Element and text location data
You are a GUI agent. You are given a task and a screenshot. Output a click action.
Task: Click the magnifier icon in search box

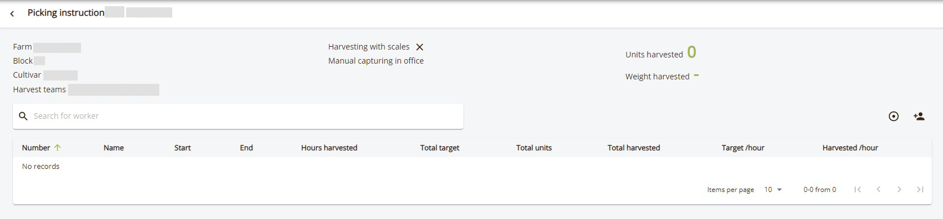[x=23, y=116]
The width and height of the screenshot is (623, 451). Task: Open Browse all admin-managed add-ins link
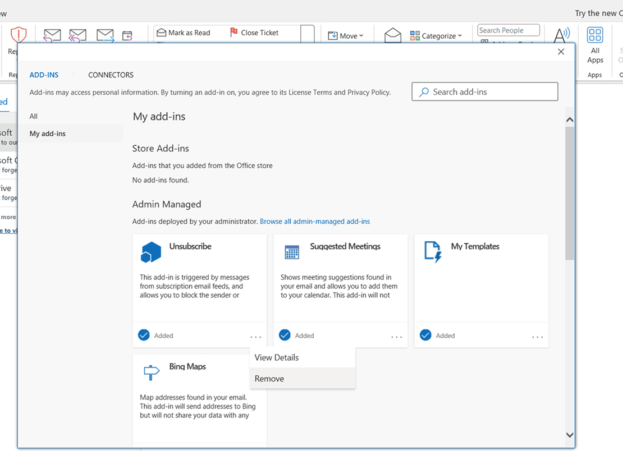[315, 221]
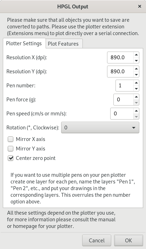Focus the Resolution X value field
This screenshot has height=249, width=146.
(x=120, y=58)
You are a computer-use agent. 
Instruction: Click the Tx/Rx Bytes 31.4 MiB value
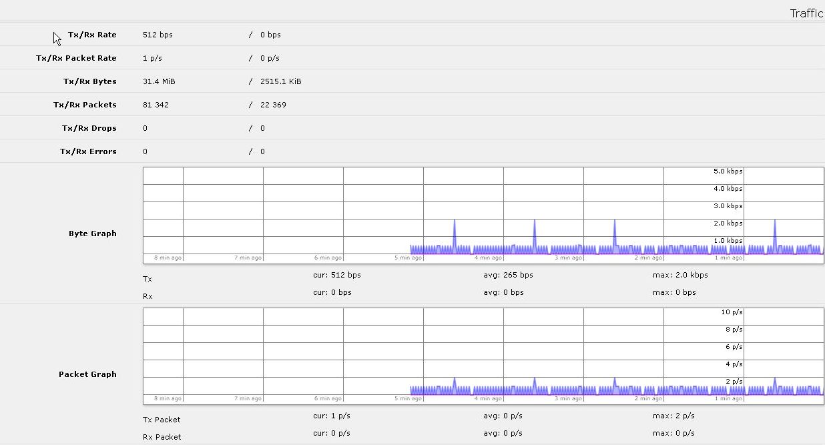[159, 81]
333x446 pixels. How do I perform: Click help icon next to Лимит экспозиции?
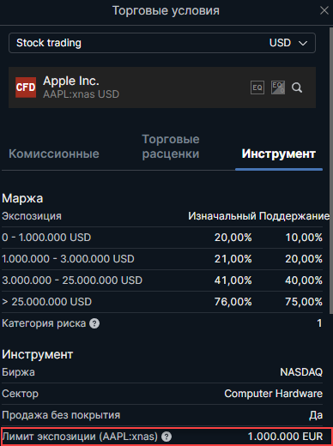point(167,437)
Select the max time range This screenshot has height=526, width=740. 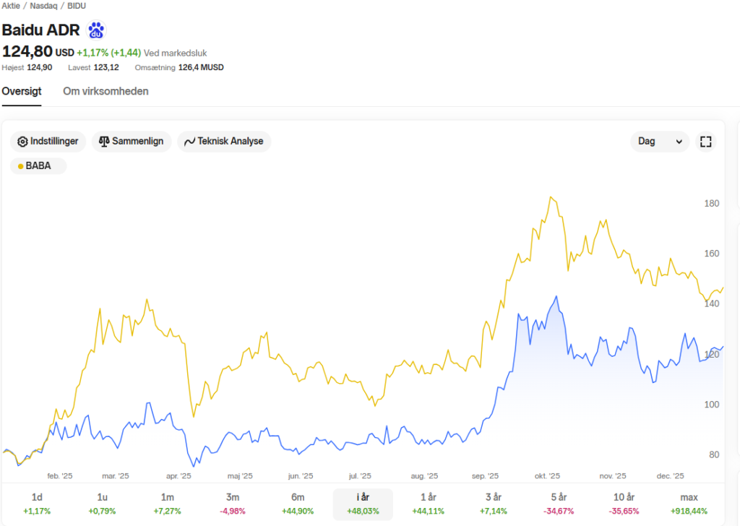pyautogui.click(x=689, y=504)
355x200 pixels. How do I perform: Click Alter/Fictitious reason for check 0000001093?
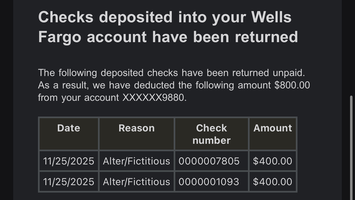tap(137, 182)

---

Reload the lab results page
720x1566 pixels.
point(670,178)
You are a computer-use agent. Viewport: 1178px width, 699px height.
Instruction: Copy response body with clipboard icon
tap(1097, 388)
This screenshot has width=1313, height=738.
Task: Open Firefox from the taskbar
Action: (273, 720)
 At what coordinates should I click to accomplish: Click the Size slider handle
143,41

### CHALLENGE
Please pick out every row above that contains the string "Instruction", with case counting, and copy each of those rows in full.

### ANSWER TO THIS TASK
Instruction: Click the Tx/Rx Bytes 31.4 MiB value
Instruction: Copy response body with clipboard icon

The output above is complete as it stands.